▶ [Instructions to follow]
Please rewrite the listing below with every "screenshot" replaced by "screen capture" and nothing else changed. Leave out the pictures.

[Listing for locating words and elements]
----------

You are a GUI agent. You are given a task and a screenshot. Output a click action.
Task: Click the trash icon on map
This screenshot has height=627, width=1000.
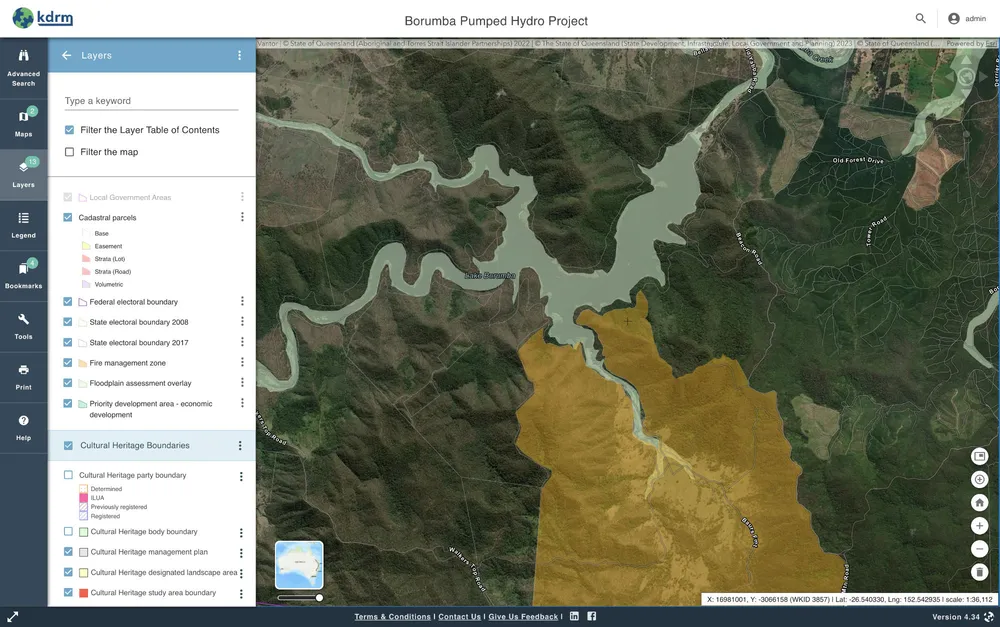(980, 572)

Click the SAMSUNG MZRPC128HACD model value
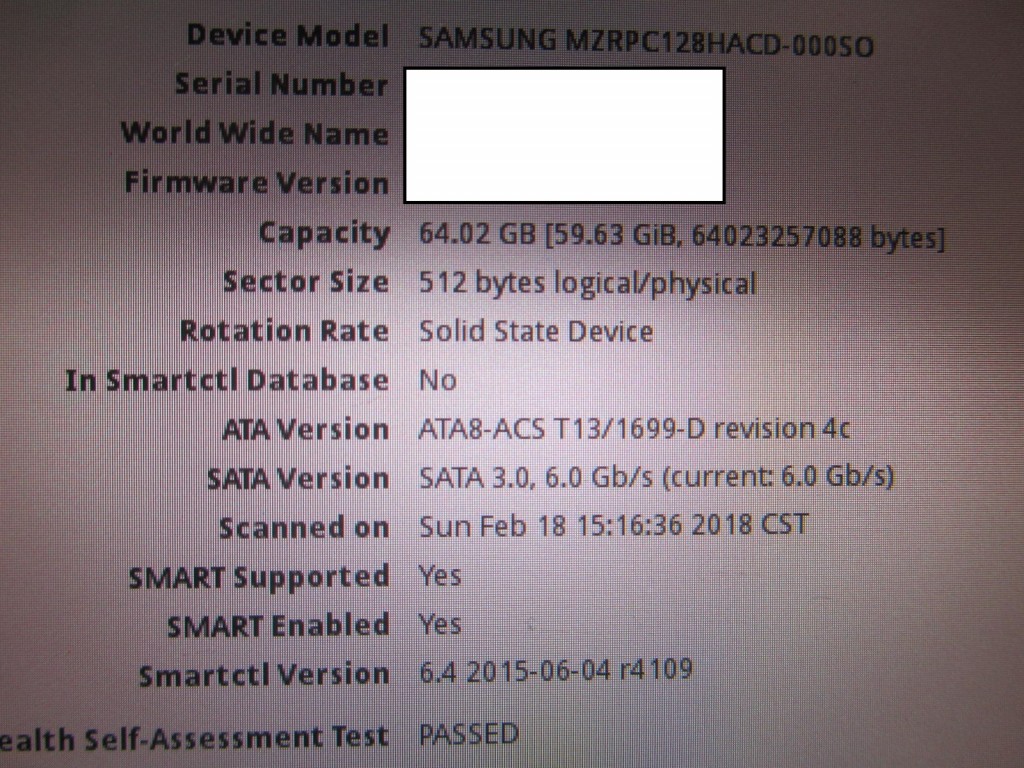tap(646, 42)
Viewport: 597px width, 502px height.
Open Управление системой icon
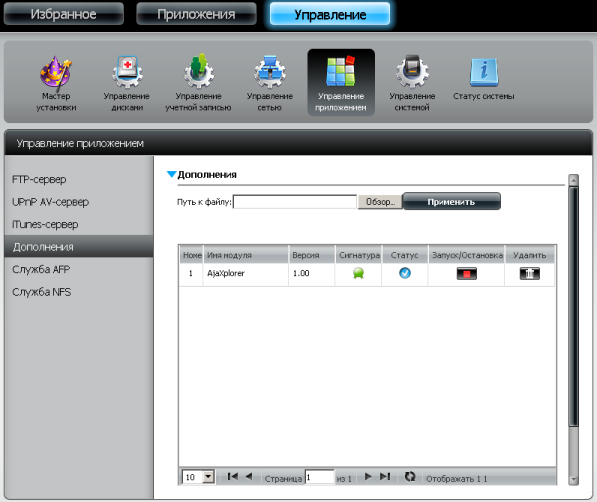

----------

▶ [Reply to the exercise]
You are a GUI agent. You are given a task and a screen capture. Output a click action.
Task: Click the trash icon on map
This screen capture has height=627, width=1000.
(980, 572)

Click the SAMSUNG MZRPC128HACD model value
tap(646, 42)
Viewport: 597px width, 502px height.
Open Управление системой icon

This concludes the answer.